La question s'est posée tout autrement pour l'enseignement officiel, où l'une des deux
heures des cours dits philosophiques a été remplacée par une heure obligatoire du cours
de philosophie et citoyenneté (la deuxième heure restant au libre choix des élèves, soit
une deuxième heure de CPC, soit d'un autre cours de religion ou de morale). Ce qui
frappe ici plutôt, c'est le forcing qui a été fait pour calquer le programme du nouveau
cours sur celui de morale. C'est la raison pour laquelle il n'est en revanche
fait aucune place à l'enseignement de l'histoire de religion, et ce
contre l'avis du législateur, qui l'avait recommandé dans son
décret du 22 octobre 2015, lequel fixait les objectifs de ce nouveau cours, à commencer
par "la connaissance, dans une perspective historique et sociologique, des différents
courants de pensée, philosophies et religions". On peut regretter ainsi
l'absence de voix dans l'élaboration de ce nouveau programme des enseignants du cours de
religion islamique, pourtant majoritairement suivi dans l'officiel. C'est comme si l'on
s'était contenté de réduire le temps d'exposition des élèves à un enseignement jugé
problématique par le défaut de formation de ses enseignants et le manque d'encadrement
dont le cours de religion islamique faisait l'objet.

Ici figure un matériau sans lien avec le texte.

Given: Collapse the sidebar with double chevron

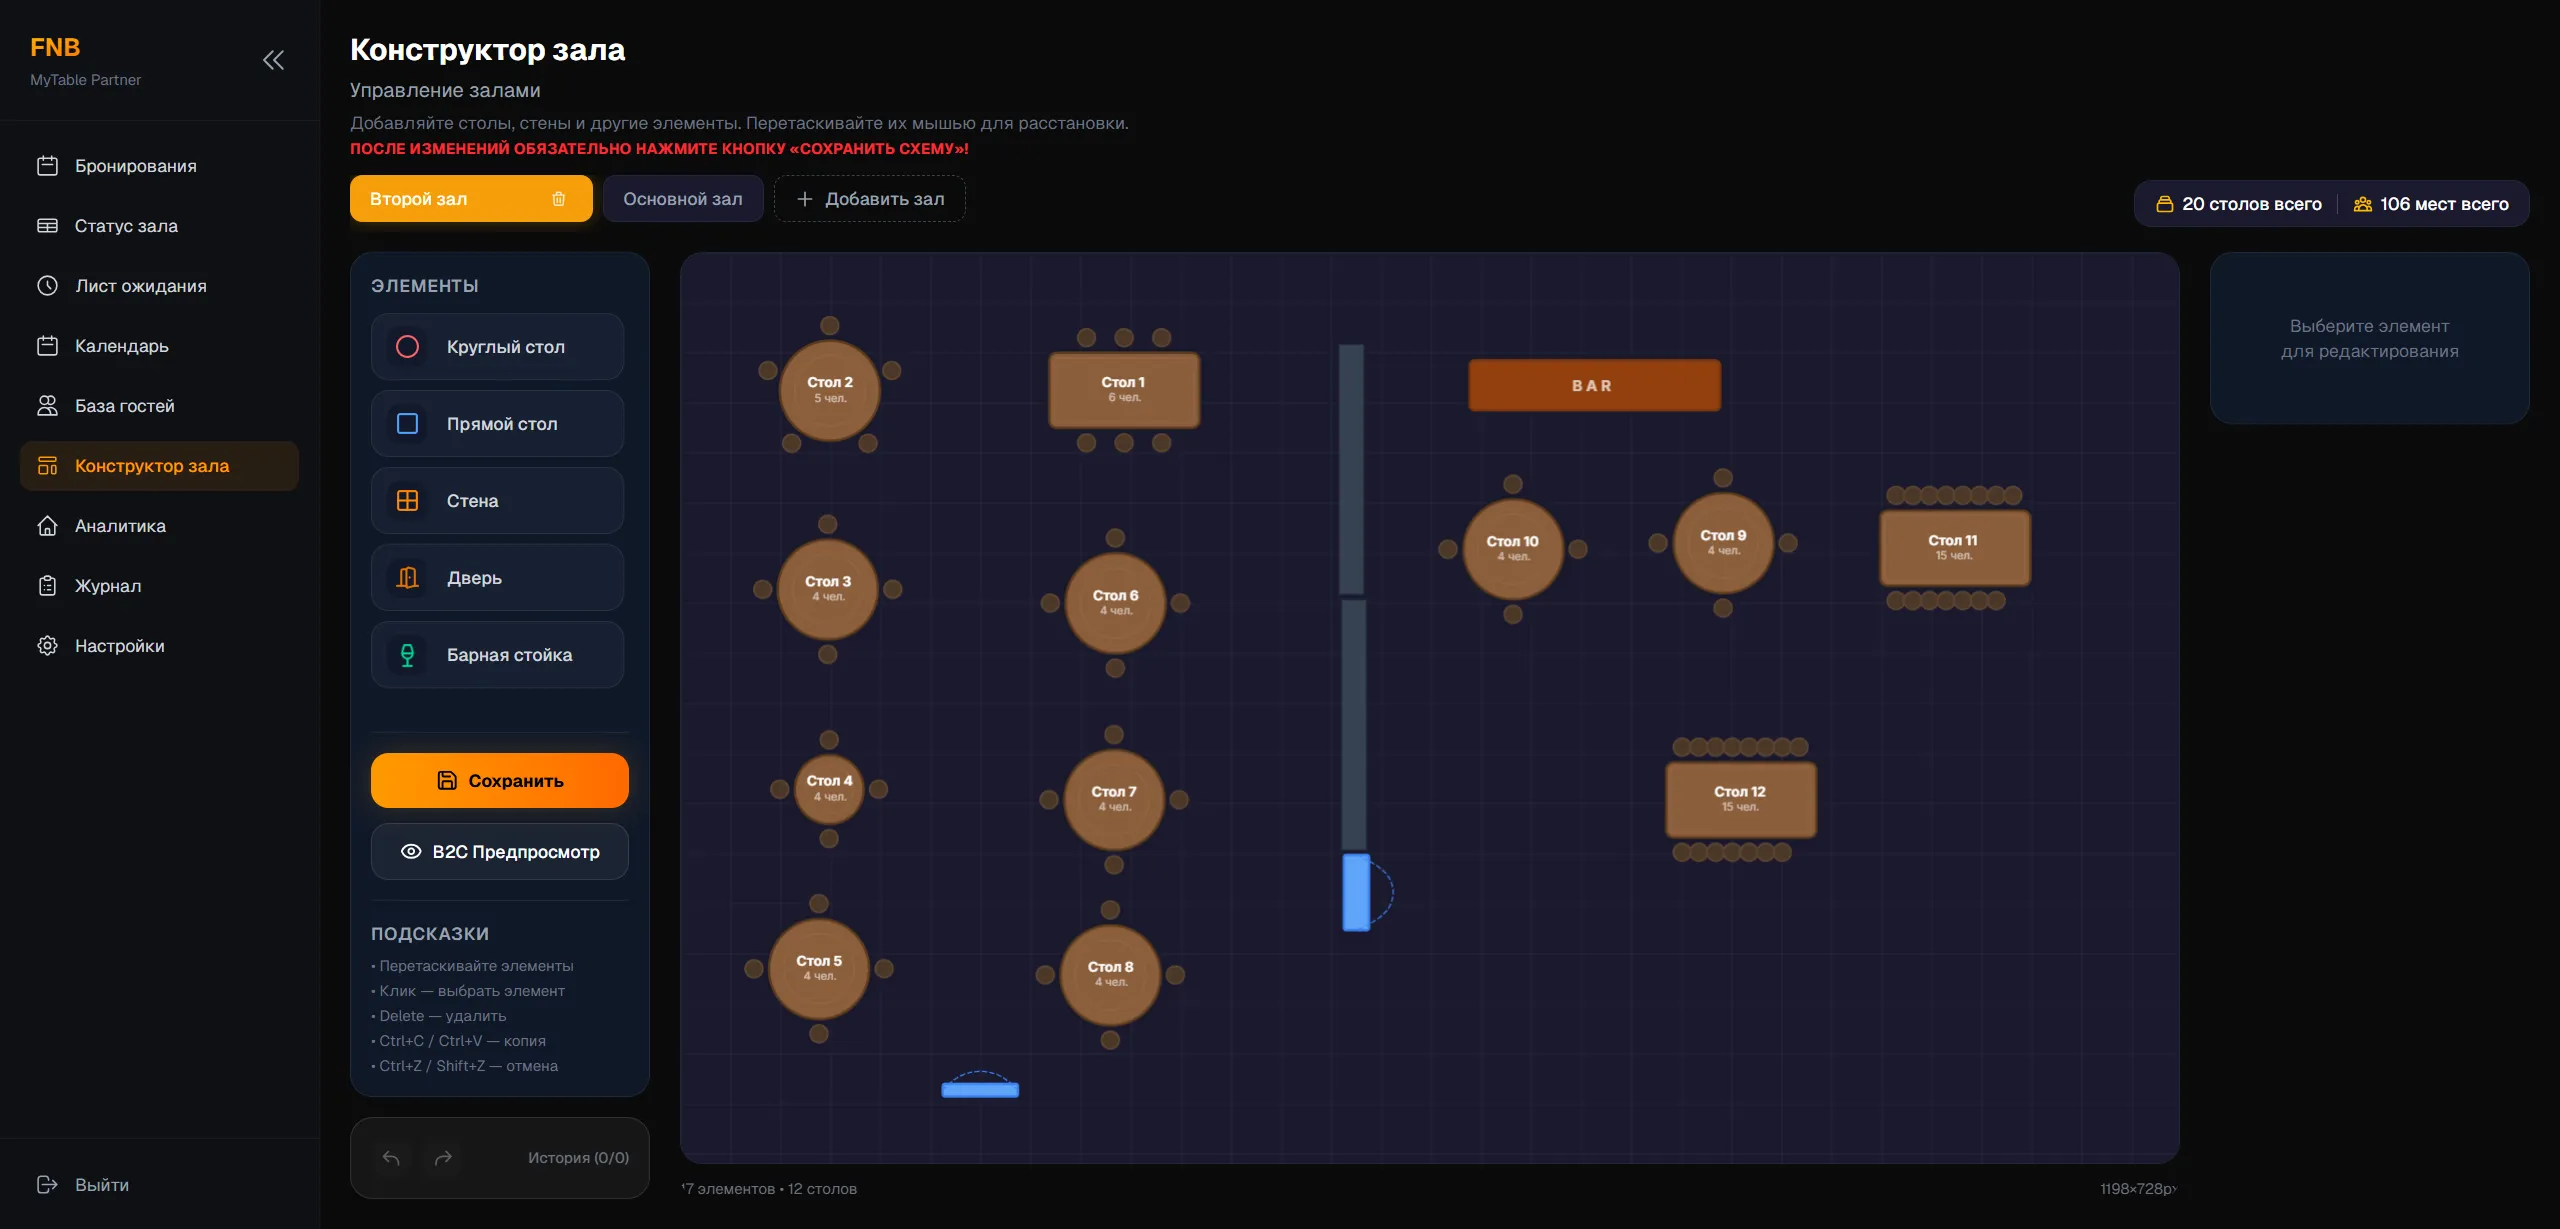Looking at the screenshot, I should point(273,60).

Outre cet sorte d'"oubli" de la question légitime de savoir quel rôle au juste l'école
doit avoir dans la formation religieuse de ces élèves musulmans et des autres religions
minoritaires, le danger de cette confusion entre l'ancien cours de morale et le nouveau
cours de philosophie et citoyenneté est double ; il est juridique et philosophique.
Le manque de neutralité des enseignants du cours de morale, reconnus par la cour
constitutionnelle comme étant à l'égal des cours de religion un cours engagé, fût la
raison de l'arrêt contraignant la Communauté Française à l'organisation d'un système de
dispense. Cependant, un motif financier a conduit celle-ci à attribuer prioritairement
le nouveau cours aux titulaires des cours dits "philosophiques", de façon que la
réduction du volume horaire de leur cours n'ait aucune incidence sur leur emploi. Cette
option rend singulièrement malaisée la garantie de la neutralité de l'enseignant
pourtant à l'origine de sa création. Comment ces titulaires recrutés en vue de dispenser
un cours engagé vont-ils être miraculeusement "convertis" en enseignants neutres ?
La question est délicate aussi du point de vue des sens du terme philosophie :
comment des enseignants habitués à "respecter" toutes les "orientations philosophiques"
vont-ils pouvoir mener avec leur élève un travail critique sur les idées ?
Le deuxième danger est corrélatif du premier, et il concerne les sens 2 et 3 des mots
"philosophie" et "citoyenneté", qui nous ont parus les seuls défendables, car la
mainmise des enseignants et inspecteurs de morale sur ce nouveau cours nous semble
entraîner une domination larvée du sens 1, contre laquelle doivent sans cesse se battre
des formateurs soucieux de ne perdre ni une définition et une pratique exigeante de la
philosophie, ni une formation à la citoyenneté qui repose sur une conscience élargie des
questions de société qui se posent à nous.